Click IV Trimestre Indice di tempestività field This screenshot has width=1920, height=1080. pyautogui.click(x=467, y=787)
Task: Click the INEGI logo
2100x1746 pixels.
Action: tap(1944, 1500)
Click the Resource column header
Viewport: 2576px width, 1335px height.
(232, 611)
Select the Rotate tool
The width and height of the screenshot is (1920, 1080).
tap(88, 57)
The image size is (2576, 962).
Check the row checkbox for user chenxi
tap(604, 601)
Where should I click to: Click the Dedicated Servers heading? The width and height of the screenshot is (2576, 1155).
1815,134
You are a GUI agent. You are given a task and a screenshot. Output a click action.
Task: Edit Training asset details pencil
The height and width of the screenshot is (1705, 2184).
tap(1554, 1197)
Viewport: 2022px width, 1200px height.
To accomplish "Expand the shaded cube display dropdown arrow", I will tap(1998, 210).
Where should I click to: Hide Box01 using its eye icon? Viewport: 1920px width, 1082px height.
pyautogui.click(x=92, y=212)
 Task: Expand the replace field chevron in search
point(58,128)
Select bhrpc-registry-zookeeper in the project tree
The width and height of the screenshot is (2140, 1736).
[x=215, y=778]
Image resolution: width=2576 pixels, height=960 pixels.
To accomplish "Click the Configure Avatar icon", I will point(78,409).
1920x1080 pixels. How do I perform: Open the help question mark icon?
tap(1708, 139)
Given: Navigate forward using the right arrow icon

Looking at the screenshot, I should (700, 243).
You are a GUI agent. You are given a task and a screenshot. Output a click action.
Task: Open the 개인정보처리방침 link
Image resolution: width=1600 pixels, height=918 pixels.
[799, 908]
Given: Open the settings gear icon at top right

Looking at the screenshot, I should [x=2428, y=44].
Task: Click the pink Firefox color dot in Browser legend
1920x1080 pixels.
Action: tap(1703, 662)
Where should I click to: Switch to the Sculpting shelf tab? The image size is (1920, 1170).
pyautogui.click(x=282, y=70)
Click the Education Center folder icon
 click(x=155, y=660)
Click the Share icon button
• • • • •
### EXERCISE
Starting from the records above, copy each line where the string "will" is found.

### TASK OUTPUT
To accomplish "Expand the shaded cube display dropdown arrow", I will tap(1998, 210).
To accomplish "Click the Configure Avatar icon", I will point(78,409).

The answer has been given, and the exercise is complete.